This is a summary of common probability distributions in engineering and statistics. This chart has the plots of the pdf or pmf (LaTeX source):

discrete distributions

binomial distribution

  • A big urn with balls in either white or black color. Drawing a white ball from urn has probability \(x\) (i.e., black ball has probability \(1-x\)). If we draw \(n\) balls from urn with replacement, the probability of getting \(k\) white balls:
\[f(k; n, x) = \binom{n}{k} x^k (1-x)^{n-k}\]

Poisson distribution

  • Balls are added to the urn at rate of \(\lambda\) per unit time, under exponential distribution. The probability of having \(k\) balls added to the urn within time \(t\):
\[f(k; \lambda t) = \frac{(\lambda t)^k e^{-\lambda t}}{k!}\]

geometric distribution

  • The probability of have to draw \(k\) balls to see the first white ball being drawn:
\[f(k; x) = (1-x)^{k-1} x\]

negative binomial distribution

  • same as the distribution of the sum of \(r\) iid geometric random variable
  • negative binomial approximates Poisson with \(\lambda = r(1-x)\) with large \(r\) and \(x\approx 1\)

**Aim**. Can you restate the probability distributions summary, starting with "geometric distribution" and going on through "and \(x\approx 1\)", swapping "balls" for "marbles"?

**Collected data**.
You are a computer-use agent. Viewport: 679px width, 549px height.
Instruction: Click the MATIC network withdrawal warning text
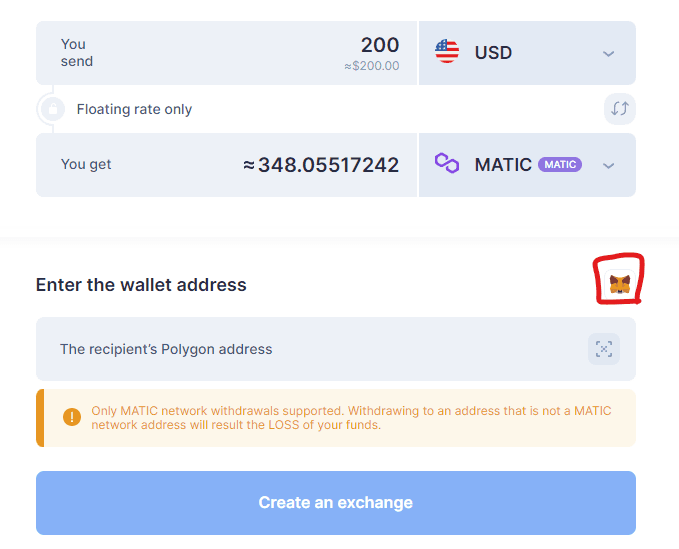(351, 418)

**Exercise answer**.
geometric distribution

  • The probability of have to draw \(k\) marbles to see the first white ball being drawn:
\[f(k; x) = (1-x)^{k-1} x\]

negative binomial distribution

  • same as the distribution of the sum of \(r\) iid geometric random variable
  • negative binomial approximates Poisson with \(\lambda = r(1-x)\) with large \(r\) and \(x\approx 1\)